— Start of DATASET EXCERPTS —
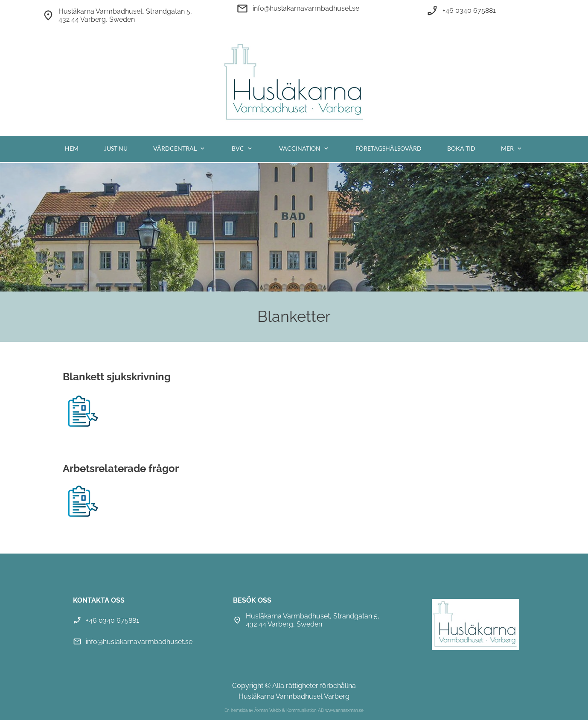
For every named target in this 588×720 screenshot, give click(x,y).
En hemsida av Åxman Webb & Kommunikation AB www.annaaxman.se (294, 710)
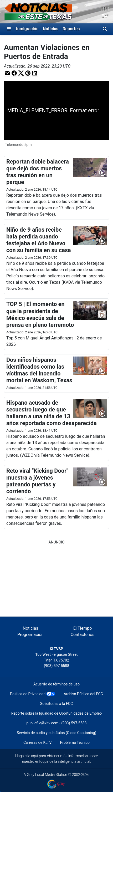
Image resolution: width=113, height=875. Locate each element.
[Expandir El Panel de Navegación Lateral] (9, 29)
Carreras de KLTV (37, 742)
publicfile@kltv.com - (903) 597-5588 (57, 723)
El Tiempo (82, 628)
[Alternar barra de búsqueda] (105, 29)
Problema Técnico (75, 742)
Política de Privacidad (27, 694)
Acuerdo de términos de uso (56, 684)
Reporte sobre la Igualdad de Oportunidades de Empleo (56, 713)
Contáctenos (83, 634)
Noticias (50, 28)
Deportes (71, 28)
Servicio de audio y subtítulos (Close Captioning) (56, 733)
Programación (30, 634)
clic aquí (31, 756)
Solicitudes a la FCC (56, 703)
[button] (7, 73)
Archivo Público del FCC (83, 694)
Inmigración (27, 28)
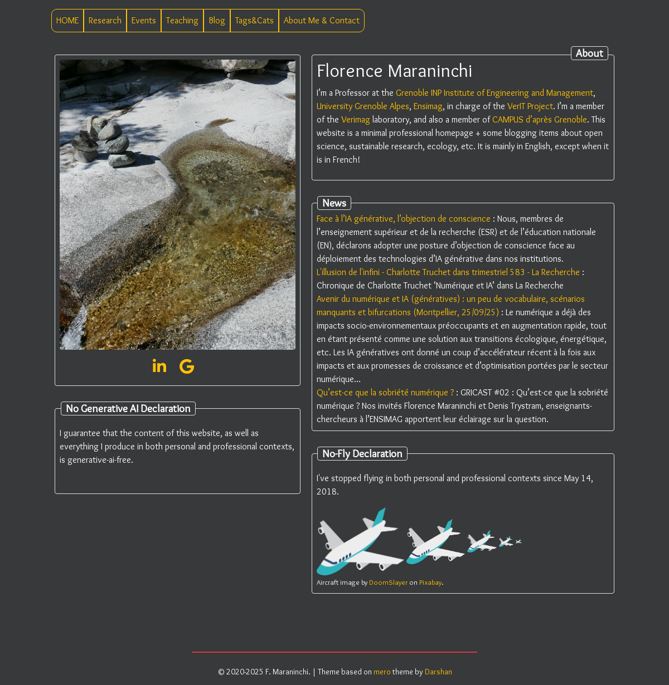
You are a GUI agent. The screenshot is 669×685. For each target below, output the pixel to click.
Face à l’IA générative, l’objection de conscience (404, 218)
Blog (217, 20)
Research (105, 20)
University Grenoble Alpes (363, 106)
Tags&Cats (254, 20)
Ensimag (428, 106)
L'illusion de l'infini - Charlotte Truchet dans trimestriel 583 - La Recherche (448, 272)
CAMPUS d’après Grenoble (539, 119)
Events (144, 20)
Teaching (182, 20)
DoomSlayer (388, 582)
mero (382, 672)
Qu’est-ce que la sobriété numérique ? (385, 392)
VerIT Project (530, 106)
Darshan (438, 672)
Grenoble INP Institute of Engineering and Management (494, 92)
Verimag (355, 119)
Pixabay (430, 582)
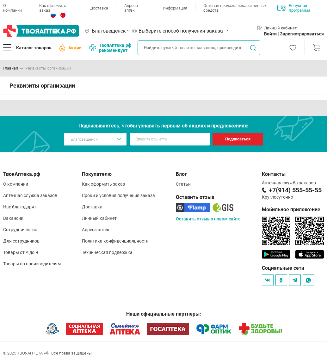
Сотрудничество (20, 229)
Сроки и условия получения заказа (118, 195)
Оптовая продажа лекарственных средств (235, 8)
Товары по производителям (32, 263)
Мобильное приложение (291, 210)
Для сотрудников (21, 241)
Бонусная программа (293, 8)
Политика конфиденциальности (115, 241)
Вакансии (13, 218)
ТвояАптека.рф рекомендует (110, 48)
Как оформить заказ (52, 8)
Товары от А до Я (20, 252)
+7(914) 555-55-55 (295, 190)
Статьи (183, 184)
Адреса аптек (131, 8)
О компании (12, 8)
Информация (175, 8)
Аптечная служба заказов (30, 195)
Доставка (99, 8)
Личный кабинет (99, 218)
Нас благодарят (19, 206)
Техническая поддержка (107, 252)
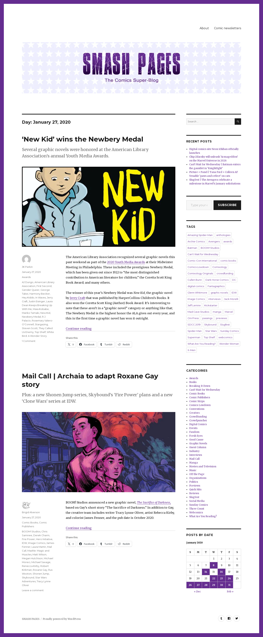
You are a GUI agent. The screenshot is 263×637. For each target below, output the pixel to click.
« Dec (197, 591)
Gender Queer (30, 289)
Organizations (197, 478)
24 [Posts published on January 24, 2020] (229, 578)
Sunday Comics (229, 330)
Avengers (214, 241)
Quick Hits (195, 489)
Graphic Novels (198, 443)
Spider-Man (195, 330)
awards (227, 241)
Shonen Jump (41, 573)
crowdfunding (225, 273)
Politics (193, 481)
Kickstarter (210, 305)
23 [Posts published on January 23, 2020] (221, 578)
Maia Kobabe (41, 309)
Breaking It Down (199, 386)
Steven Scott (30, 328)
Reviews (194, 493)
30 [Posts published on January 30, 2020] (221, 585)
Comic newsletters (227, 28)
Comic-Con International (202, 260)
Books (193, 382)
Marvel (229, 311)
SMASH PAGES (30, 619)
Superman (194, 337)
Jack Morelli (231, 298)
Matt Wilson (39, 554)
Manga (193, 462)
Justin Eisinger (37, 301)
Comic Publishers (199, 397)
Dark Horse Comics (216, 279)
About (204, 28)
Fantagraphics (216, 286)
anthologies (223, 235)
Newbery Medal (31, 316)
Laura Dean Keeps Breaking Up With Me (37, 305)
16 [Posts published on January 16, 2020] (221, 571)
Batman (192, 247)
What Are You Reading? (202, 343)
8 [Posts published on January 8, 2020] (213, 565)
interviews (214, 298)
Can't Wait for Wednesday (203, 254)
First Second (44, 286)
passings (207, 318)
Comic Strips (197, 401)
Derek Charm (41, 535)
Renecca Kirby (30, 565)
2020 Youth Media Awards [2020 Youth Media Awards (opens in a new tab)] (126, 262)
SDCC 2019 (194, 324)
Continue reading (79, 328)
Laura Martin (39, 546)
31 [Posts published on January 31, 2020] (229, 585)
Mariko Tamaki (30, 312)
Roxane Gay (40, 569)
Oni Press (193, 318)
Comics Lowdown (198, 267)
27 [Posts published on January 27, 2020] (198, 585)
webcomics (225, 337)
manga (217, 311)
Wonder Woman (229, 343)
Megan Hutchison (32, 558)
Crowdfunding (198, 416)
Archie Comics (196, 241)
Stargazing (41, 324)
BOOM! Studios (31, 531)
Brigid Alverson (31, 512)
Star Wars (211, 330)
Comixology (219, 267)
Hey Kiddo (28, 297)
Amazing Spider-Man (200, 235)
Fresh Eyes (196, 435)
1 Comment (28, 341)
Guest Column (197, 447)
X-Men (191, 350)
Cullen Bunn (195, 279)
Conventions (196, 409)
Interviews (195, 455)
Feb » (230, 591)
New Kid (45, 312)
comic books (228, 260)
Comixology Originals (200, 273)
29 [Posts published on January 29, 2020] (213, 585)
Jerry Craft (77, 298)
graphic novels (219, 292)
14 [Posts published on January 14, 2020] (206, 571)
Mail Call (194, 458)
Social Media (197, 501)
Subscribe (227, 205)
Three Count (196, 508)
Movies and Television (202, 466)
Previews (194, 485)
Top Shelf (40, 332)
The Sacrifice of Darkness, (154, 502)
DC (234, 279)
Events (193, 428)
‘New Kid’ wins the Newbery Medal (82, 139)
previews (221, 318)
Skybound (28, 577)
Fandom (194, 432)
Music (192, 470)
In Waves (40, 297)
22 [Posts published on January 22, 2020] (213, 578)
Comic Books (30, 522)
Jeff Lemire (194, 305)
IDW (24, 542)
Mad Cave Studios (198, 311)
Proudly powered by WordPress (62, 619)
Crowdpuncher (198, 420)
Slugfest (225, 324)
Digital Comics (198, 424)
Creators (194, 412)
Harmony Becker (39, 293)
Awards (26, 277)
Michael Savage (40, 562)
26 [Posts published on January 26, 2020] (190, 585)
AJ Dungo (27, 282)
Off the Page (196, 474)
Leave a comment (33, 590)
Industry (194, 451)
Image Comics (36, 542)
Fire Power (28, 539)
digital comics (196, 286)
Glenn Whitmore (197, 292)
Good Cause (196, 439)
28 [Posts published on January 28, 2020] (205, 585)
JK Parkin (27, 266)
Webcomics (196, 512)
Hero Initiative (44, 539)
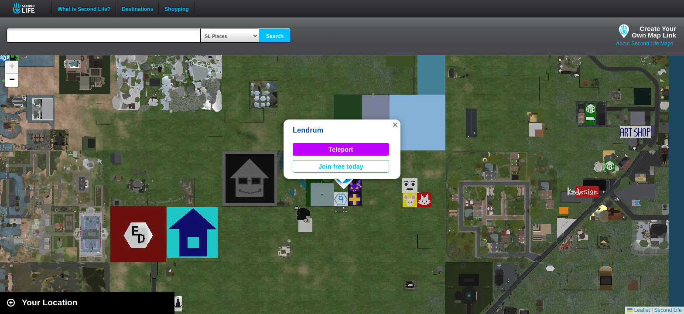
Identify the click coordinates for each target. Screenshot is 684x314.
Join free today (340, 166)
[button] (395, 124)
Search (275, 36)
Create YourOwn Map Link (654, 32)
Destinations (137, 8)
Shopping (176, 8)
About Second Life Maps (644, 44)
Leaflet (638, 310)
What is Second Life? (84, 8)
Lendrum (308, 130)
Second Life (28, 8)
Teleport (341, 149)
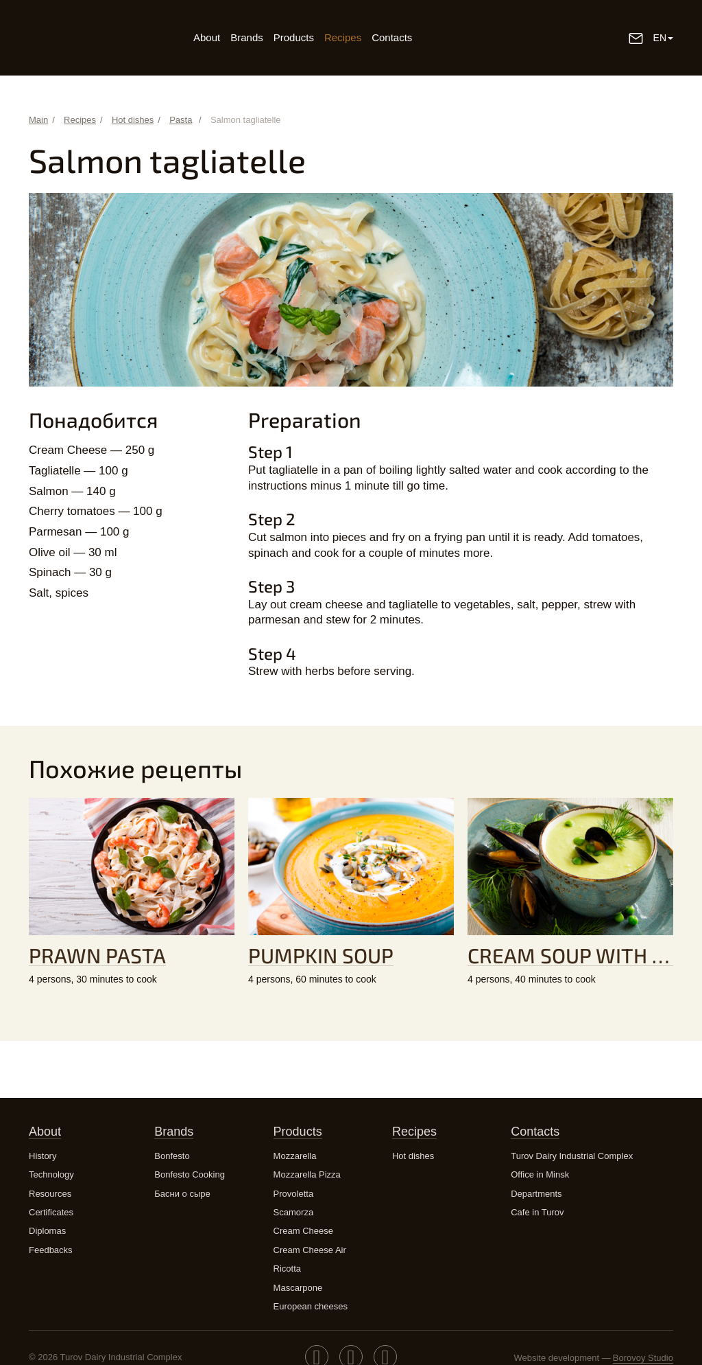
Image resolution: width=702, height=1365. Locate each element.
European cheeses (311, 1306)
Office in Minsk (540, 1174)
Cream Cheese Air (310, 1250)
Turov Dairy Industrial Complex (572, 1156)
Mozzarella (295, 1156)
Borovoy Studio (643, 1358)
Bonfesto (171, 1156)
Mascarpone (298, 1288)
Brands (246, 37)
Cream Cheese (303, 1231)
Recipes (342, 37)
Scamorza (294, 1212)
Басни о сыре (182, 1194)
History (42, 1156)
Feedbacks (51, 1250)
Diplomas (47, 1231)
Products (294, 37)
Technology (51, 1174)
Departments (536, 1194)
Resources (50, 1194)
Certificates (51, 1212)
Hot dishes (413, 1156)
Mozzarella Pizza (307, 1174)
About (206, 37)
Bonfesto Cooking (189, 1174)
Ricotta (287, 1268)
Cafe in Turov (537, 1212)
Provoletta (294, 1194)
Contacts (392, 37)
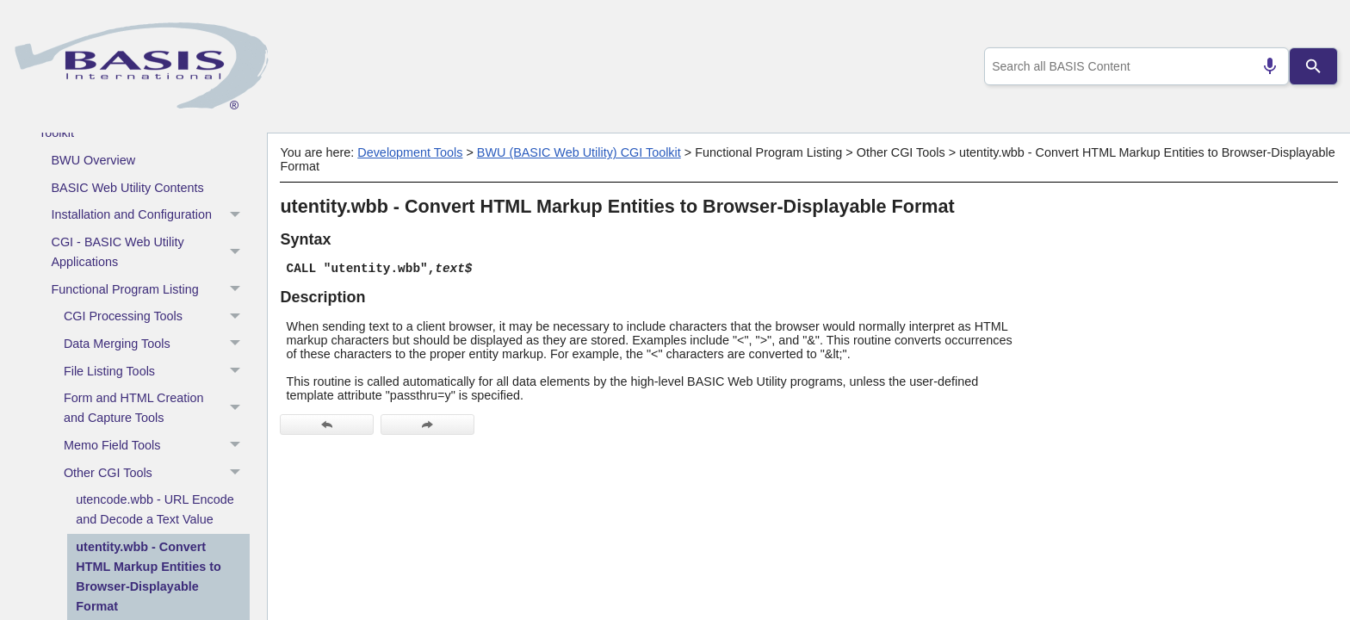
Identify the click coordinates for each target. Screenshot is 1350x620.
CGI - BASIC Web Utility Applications (151, 252)
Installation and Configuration (151, 215)
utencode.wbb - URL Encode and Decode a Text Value (154, 509)
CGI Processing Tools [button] (157, 317)
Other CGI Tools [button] (157, 473)
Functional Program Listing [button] (151, 289)
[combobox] (1133, 66)
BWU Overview (94, 160)
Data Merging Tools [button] (157, 344)
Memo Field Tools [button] (157, 446)
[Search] (1314, 66)
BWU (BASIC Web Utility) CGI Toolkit (579, 152)
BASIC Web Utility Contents (128, 188)
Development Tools (409, 152)
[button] (237, 215)
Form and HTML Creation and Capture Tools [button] (157, 408)
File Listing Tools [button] (157, 371)
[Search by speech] (1263, 66)
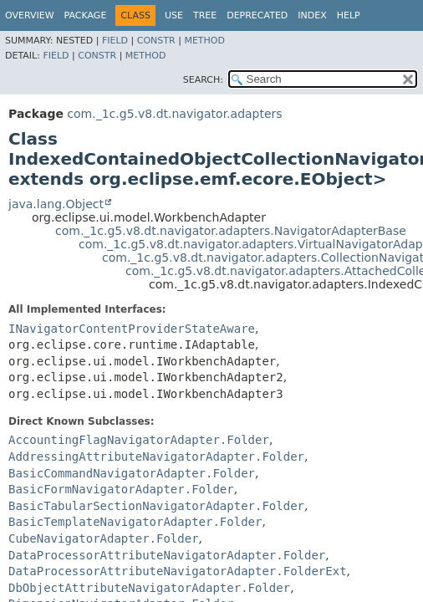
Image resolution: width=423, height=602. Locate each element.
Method (204, 40)
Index (312, 15)
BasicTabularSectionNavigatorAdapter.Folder (156, 506)
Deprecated (257, 15)
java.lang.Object (56, 204)
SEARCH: (203, 79)
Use (174, 15)
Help (348, 15)
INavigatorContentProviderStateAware (131, 328)
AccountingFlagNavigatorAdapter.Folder (138, 439)
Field (115, 40)
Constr (156, 40)
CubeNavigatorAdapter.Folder (103, 538)
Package (85, 15)
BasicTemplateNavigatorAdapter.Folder (135, 521)
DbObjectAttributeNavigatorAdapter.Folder (149, 587)
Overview (29, 15)
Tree (205, 15)
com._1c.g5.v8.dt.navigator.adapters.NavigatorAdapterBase (230, 230)
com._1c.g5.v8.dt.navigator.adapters (174, 113)
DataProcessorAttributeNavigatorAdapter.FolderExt (177, 571)
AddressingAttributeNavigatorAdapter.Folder (156, 456)
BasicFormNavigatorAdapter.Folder (121, 489)
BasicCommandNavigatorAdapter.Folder (131, 473)
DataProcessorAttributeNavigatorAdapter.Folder (166, 555)
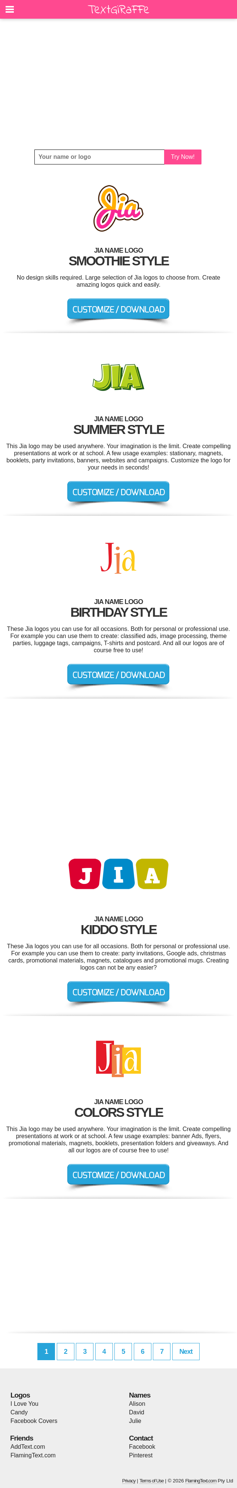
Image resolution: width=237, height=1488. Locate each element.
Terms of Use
— End of DATASET EXCERPTS —
— YOUR TASK —
Retype everything from the line containing "BasicTemplateNavigatorAdapter.Folder (135, 521)" down to the line containing "AddressingAttributeNavigatorAdapter.Folder (156, 456)", including both of those lines, with no changes.

— SOLUTION FOR THIS TASK —
BasicTemplateNavigatorAdapter.Folder (135, 521)
DbObjectAttributeNavigatorAdapter.Folder (149, 587)
Overview (29, 15)
Tree (205, 15)
com._1c.g5.v8.dt.navigator.adapters.NavigatorAdapterBase (230, 230)
com._1c.g5.v8.dt.navigator.adapters (174, 113)
DataProcessorAttributeNavigatorAdapter.FolderExt (177, 571)
AddressingAttributeNavigatorAdapter.Folder (156, 456)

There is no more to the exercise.